--- WHAT THIS TASK INVOLVES ---
In the entries that follow, find the line containing "Where to order", then output exactly every line from the first through that one.

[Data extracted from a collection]

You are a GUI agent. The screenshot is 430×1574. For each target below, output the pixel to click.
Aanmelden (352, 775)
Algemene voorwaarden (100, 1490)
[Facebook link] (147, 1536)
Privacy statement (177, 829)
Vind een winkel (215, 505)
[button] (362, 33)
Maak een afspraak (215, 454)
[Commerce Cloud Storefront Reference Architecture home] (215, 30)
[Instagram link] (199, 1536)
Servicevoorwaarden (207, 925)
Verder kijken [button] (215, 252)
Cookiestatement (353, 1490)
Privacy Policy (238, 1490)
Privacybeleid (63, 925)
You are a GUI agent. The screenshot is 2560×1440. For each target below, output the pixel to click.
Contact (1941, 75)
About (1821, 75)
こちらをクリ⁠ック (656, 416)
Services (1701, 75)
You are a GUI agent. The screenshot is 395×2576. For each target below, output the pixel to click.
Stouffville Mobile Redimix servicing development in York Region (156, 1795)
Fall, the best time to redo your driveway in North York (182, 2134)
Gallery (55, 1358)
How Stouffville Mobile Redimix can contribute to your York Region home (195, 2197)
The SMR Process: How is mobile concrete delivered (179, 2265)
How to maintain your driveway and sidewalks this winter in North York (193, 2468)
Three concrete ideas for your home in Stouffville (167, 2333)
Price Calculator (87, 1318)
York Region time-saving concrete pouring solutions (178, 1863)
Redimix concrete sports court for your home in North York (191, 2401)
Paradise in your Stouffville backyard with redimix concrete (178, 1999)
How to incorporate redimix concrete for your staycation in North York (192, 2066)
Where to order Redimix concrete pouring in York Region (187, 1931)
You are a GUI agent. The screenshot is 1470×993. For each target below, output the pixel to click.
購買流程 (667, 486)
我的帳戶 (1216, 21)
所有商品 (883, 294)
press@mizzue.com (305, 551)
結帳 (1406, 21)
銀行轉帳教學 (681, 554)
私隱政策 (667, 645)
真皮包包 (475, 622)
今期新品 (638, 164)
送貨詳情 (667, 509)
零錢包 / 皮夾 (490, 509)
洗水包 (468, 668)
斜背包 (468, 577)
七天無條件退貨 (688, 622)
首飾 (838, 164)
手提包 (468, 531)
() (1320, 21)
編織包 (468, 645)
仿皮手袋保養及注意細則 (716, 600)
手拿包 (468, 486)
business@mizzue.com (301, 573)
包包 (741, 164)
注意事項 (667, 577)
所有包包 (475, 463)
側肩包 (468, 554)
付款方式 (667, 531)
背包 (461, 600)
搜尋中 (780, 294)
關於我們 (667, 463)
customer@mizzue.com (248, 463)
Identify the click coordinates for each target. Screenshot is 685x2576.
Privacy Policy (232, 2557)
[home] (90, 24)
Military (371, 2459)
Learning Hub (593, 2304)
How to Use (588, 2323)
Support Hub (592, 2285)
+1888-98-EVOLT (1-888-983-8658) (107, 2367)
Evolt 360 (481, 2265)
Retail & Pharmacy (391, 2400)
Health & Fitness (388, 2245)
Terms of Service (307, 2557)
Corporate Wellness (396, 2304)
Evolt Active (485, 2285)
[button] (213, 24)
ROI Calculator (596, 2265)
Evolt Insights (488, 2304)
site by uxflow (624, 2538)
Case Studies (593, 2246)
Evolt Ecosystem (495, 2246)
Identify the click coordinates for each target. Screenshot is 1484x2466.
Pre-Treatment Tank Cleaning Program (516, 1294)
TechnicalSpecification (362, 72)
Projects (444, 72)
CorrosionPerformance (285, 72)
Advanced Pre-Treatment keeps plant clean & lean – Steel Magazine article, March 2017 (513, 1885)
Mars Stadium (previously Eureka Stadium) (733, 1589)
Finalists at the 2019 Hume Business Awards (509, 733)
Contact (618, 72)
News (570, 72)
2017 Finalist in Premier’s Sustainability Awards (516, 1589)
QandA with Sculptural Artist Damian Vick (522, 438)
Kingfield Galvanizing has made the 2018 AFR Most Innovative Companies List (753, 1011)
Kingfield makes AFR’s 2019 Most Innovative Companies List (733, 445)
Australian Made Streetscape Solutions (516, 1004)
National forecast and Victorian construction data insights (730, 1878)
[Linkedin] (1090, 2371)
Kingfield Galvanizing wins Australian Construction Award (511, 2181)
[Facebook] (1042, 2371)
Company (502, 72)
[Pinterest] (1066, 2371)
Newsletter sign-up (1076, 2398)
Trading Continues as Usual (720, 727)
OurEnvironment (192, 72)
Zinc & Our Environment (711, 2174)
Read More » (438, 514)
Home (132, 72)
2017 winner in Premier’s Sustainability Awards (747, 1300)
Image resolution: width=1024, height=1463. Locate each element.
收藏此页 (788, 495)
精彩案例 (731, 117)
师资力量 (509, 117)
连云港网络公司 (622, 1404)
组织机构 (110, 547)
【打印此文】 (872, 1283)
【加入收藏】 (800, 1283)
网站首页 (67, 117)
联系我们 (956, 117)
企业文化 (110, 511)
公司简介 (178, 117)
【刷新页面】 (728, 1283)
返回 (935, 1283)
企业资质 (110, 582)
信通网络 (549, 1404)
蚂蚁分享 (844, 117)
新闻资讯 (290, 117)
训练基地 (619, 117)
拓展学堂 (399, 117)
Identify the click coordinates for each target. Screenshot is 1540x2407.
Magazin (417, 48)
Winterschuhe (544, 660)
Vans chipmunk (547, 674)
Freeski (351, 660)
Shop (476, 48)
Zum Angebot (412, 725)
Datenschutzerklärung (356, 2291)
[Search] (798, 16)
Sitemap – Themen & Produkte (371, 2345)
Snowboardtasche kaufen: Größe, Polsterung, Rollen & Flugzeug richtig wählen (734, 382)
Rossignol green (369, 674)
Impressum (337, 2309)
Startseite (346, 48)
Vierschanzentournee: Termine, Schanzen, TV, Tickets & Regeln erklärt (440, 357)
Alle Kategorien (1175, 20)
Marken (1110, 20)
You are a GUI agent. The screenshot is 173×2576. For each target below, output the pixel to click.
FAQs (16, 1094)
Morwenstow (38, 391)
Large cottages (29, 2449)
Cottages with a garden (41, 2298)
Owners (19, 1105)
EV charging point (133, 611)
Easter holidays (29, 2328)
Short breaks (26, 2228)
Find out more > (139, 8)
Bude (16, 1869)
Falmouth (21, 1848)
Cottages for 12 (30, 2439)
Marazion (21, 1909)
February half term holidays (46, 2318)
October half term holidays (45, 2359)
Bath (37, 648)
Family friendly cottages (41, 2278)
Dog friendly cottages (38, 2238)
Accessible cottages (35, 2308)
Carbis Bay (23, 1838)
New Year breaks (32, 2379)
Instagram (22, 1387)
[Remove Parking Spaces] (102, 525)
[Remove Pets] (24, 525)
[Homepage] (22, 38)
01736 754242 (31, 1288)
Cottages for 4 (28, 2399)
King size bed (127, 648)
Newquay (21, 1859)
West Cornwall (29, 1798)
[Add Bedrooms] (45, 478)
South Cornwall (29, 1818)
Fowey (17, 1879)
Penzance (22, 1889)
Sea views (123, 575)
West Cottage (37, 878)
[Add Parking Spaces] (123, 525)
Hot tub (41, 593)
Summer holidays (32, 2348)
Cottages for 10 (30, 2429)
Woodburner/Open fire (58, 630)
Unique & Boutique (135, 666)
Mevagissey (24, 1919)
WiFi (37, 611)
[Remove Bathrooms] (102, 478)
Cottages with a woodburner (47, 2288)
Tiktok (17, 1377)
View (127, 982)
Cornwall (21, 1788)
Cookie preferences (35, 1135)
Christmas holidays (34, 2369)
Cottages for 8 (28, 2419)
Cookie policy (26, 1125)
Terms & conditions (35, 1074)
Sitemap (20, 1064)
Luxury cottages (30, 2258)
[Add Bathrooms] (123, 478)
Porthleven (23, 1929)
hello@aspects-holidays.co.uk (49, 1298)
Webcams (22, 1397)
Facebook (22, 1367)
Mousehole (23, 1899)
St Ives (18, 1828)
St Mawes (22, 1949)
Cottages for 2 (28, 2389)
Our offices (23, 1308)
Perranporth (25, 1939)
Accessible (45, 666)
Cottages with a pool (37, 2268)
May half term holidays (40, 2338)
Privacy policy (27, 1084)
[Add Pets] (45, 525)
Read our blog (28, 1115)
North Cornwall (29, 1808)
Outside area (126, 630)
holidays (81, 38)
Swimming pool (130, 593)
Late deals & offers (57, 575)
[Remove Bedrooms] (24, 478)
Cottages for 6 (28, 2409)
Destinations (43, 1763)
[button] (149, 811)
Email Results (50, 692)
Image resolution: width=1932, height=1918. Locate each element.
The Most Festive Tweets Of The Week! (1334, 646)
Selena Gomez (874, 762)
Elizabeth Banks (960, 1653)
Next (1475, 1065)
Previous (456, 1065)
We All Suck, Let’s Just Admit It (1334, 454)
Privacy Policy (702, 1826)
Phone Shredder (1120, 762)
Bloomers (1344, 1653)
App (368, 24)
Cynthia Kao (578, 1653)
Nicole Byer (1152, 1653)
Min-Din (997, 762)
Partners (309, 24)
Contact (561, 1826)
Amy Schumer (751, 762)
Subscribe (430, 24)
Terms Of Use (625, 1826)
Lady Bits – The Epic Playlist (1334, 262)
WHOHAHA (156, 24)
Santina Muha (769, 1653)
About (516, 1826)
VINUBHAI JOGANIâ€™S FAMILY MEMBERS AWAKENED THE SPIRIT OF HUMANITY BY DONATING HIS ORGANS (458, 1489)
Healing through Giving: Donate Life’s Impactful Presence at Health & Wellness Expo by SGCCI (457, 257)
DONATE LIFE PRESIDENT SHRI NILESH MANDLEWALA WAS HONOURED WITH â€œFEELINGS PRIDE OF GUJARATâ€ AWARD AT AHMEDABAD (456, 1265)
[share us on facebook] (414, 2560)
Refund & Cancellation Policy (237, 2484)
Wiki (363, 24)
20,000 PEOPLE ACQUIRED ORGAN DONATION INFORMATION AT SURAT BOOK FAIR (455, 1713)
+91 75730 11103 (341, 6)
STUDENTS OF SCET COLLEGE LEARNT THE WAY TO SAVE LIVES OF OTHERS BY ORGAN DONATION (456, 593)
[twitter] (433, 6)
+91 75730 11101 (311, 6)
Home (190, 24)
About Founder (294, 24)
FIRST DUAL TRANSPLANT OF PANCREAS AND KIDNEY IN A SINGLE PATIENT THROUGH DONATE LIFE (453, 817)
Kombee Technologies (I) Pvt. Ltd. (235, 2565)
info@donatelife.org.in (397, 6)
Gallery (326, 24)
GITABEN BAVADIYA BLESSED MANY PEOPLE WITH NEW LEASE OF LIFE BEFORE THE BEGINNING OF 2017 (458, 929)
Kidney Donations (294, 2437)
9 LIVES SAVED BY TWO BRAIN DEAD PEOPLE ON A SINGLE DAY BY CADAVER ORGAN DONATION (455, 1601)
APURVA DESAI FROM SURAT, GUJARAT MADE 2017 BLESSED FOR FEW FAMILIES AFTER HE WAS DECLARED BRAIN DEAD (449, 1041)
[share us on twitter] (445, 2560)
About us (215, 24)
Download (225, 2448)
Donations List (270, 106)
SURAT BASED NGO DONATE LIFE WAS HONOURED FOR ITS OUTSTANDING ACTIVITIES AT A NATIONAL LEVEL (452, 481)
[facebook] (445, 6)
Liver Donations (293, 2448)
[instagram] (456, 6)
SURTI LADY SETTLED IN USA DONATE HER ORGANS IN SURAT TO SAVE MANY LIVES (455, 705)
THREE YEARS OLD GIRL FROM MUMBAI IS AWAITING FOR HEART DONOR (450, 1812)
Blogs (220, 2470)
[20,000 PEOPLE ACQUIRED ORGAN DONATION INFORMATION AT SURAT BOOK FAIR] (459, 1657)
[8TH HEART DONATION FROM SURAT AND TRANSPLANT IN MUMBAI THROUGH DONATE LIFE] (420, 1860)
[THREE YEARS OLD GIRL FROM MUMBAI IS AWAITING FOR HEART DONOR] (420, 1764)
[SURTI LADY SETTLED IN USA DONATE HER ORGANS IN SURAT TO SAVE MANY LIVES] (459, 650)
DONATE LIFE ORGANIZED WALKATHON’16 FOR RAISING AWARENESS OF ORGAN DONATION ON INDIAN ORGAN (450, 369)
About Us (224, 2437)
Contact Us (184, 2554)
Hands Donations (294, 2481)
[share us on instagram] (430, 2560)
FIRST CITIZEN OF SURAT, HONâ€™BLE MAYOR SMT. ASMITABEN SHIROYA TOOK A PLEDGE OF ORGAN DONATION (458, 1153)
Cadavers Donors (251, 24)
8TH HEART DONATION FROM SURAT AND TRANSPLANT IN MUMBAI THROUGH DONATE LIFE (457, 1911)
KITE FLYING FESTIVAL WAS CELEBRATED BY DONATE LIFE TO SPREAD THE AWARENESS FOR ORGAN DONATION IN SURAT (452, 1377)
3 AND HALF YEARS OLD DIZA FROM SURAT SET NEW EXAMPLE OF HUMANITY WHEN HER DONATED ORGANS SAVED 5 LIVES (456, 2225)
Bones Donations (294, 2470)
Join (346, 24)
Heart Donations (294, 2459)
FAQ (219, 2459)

--- ANSWER BOX ---
You are a GUI agent. The screenshot is 430×1574. For each target below, output the pixel to click.
Aanmelden (352, 775)
Algemene voorwaarden (100, 1490)
[Facebook link] (147, 1536)
Privacy statement (177, 829)
Vind een winkel (215, 505)
[button] (362, 33)
Maak een afspraak (215, 454)
[Commerce Cloud Storefront Reference Architecture home] (215, 30)
[Instagram link] (199, 1536)
Servicevoorwaarden (207, 925)
Verder kijken [button] (215, 252)
Cookiestatement (353, 1490)
Privacy Policy (238, 1490)
Privacybeleid (63, 925)
You are a GUI agent. The screenshot is 2560×1440. For each target below, output the pixel to click.
Contact (1941, 75)
About (1821, 75)
こちらをクリ⁠ック (656, 416)
Services (1701, 75)
You are a GUI agent. The screenshot is 395×2576. For each target below, output the pixel to click.
Stouffville Mobile Redimix servicing development in York Region (156, 1795)
Fall, the best time to redo your driveway in North York (182, 2134)
Gallery (55, 1358)
How Stouffville Mobile Redimix can contribute to your York Region home (195, 2197)
The SMR Process: How is mobile concrete delivered (179, 2265)
How to maintain your driveway and sidewalks this winter in North York (193, 2468)
Three concrete ideas for your home in Stouffville (167, 2333)
Price Calculator (87, 1318)
York Region time-saving concrete pouring solutions (178, 1863)
Redimix concrete sports court for your home in North York (191, 2401)
Paradise in your Stouffville backyard with redimix concrete (178, 1999)
How to incorporate redimix concrete for your staycation in North York (192, 2066)
Where to order Redimix concrete pouring in York Region (187, 1931)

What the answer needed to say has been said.